The work performed in the gym, if one trains hard enough, is known to cause trauma and microscopic tears to the muscles. In contrast, the work a lifter does outside of the gym repairs muscle damage. This includes rehydration, eating, supplementation, stretching, and sleeping in particular. Besides hindering muscle growth, subjecting your muscles to another round of hard work before the process of repair is complete makes you more susceptible to injury and unnecessary pain. In fact, you need more recovery to grow bigger, stronger muscles.

Instead of training too hard, too long, and too often, you should allow your muscles to heal fully before you train them again.

Adopting Pro-Level Routines

You may think that copying pro-level workouts is the best way to get the same physique as that of an IFBB pro. Unfortunately, that is not the case. Although you can learn many excellent techniques and tips from the pros, adhering to their actual routines is not even remotely advisable.

The professionals performing these exercises have coaches and nutritionists. They’ve also been taking supplementation and near-perfect diets for long. Because they are accustomed to a much higher level of training, they have years of muscle growth supporting what they do. As such, professionals are more acclimated to heavier, more involving workloads than the average lifter.

More Routine Changes

You can only make progress in the gym if you change things up. The problem is how you change things. For instance, swapping your training splits or changing your exercises completely is not the same as modifying the set-rep scheme, amount of weight used, or duration of rest between sets.

When it comes to gaining mass, movements like the deadlift and squat are irreplaceable. As such, it’s difficult for lifters to grow muscle without practicing them regularly. However, performing these lifts properly requires a lot of skill, practice, and a strong mind-muscle connection.

Secondly, many programs have phases that cannot be incorporated into another program. Alternating between routines can result in undertrained and overdeveloped body parts. Your program needs time to work, which is why you should follow it to the end.

Pushing More Weight

Apart from making you susceptible to injury and chronic soreness, lifting above your weight slows your progress more than using the appropriate training weight. So, don’t bring your ego with you to the gym. Doing a single with 495 on the deadlift benefits your physique less when compared to pulling 405 for 8 reps. You need to understand that big numbers matter only in specific settings and that extending your volume could hinder muscle growth.
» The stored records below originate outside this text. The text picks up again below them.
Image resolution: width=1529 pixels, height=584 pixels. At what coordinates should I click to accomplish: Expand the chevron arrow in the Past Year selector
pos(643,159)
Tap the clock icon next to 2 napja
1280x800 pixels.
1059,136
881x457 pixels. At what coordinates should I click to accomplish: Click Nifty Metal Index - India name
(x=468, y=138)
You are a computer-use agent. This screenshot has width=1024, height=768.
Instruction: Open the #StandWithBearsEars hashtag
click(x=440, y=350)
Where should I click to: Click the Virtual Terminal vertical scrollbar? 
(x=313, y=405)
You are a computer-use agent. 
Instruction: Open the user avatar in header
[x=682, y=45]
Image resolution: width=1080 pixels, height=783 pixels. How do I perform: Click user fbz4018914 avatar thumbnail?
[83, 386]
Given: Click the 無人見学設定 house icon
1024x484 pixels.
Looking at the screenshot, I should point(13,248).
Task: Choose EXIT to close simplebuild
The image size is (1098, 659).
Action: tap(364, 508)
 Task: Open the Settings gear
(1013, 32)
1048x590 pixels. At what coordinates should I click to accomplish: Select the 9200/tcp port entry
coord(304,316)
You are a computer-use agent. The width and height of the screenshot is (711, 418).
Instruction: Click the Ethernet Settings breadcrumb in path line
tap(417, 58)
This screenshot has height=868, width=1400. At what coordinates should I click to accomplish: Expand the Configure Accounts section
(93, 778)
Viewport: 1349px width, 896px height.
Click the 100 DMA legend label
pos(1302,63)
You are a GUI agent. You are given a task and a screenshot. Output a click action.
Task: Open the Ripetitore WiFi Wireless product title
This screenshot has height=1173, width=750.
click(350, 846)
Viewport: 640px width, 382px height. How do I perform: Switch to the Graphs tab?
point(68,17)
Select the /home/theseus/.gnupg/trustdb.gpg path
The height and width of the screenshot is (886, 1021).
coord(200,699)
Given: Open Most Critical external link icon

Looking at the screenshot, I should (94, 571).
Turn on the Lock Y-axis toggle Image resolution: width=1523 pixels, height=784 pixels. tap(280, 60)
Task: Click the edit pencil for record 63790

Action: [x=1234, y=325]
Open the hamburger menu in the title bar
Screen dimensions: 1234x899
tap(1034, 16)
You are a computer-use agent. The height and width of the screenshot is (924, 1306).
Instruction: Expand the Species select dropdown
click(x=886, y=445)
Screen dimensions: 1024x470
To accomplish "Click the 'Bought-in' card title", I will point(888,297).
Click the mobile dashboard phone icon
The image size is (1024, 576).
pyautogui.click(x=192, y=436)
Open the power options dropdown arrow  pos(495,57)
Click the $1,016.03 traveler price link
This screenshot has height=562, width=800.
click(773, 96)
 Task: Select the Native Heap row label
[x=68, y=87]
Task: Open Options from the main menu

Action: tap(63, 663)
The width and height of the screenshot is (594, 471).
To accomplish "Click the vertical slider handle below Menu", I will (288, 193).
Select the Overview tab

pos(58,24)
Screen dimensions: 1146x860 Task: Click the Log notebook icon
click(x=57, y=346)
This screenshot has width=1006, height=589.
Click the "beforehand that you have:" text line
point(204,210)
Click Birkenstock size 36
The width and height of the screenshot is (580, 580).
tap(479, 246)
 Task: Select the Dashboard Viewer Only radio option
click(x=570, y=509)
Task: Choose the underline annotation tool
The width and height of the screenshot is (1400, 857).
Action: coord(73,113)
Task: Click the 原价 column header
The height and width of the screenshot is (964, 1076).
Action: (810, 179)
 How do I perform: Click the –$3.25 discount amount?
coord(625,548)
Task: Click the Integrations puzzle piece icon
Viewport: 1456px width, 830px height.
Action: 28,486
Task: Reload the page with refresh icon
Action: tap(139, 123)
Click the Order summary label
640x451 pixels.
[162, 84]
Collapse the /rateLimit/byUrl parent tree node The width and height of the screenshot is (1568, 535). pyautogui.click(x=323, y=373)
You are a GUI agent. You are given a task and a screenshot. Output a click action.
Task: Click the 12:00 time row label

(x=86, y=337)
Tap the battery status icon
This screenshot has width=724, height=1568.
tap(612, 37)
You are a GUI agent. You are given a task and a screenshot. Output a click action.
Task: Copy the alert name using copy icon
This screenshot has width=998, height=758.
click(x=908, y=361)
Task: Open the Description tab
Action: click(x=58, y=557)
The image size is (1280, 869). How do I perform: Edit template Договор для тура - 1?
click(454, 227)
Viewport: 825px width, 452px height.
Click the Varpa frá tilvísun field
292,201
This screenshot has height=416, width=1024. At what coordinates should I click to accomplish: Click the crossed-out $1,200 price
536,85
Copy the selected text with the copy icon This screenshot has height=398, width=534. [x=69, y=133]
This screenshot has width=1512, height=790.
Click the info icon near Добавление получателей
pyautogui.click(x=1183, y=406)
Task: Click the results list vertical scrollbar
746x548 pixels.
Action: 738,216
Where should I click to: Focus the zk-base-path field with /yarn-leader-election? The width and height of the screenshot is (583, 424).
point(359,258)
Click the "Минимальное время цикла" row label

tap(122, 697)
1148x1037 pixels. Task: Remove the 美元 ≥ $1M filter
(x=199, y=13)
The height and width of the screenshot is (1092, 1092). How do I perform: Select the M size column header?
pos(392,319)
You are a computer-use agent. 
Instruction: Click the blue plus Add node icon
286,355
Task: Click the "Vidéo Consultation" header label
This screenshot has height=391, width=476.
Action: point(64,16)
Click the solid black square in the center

Taking Anabolic Steroids or Too Many Supplements

Supplements are named so for a reason. They are meant to boost your meal plan and help you get the most from your efforts. Supplements are not a replacement for proper diets or hard work. Anabolic steroids, on the other hand, can promote muscle growth, but cannot guarantee lasting results. Also, anabolic steroids are illegal even though they are readily available. More importantly, you will get much better results if you master basic nutrition. So, instead of spending your money on overhyped supplements and anabolic steroids, try whole foods supported with basics like protein, creatine, fish oil, and pre-workouts.

Eating More Dirty Calories

Many lifters have loose offseason diets that usually result in excess weight gain and blown body compositions. When such individuals take the time to diet away this accumulated body fat, they often end up losing more muscle than they would have had they stayed a little bit leaner. It’s like taking two steps forward and three steps back.

Inconsistency

Do you find yourself working out only when you can because you were too tired, couldn’t get up early enough, or had to go somewhere urgently? Unfortunately, inconsistency kills progress. Although it is not easy to commit to a set schedule, you need to structure your time to ensure you make it to the gym. Staying consistent won’t be so hard if you make it more convenient beforehand. Packing your gym bags the night before, bringing a snack along so you don’t starve, and changing clothes before you leave your workplace are excellent ways to get started.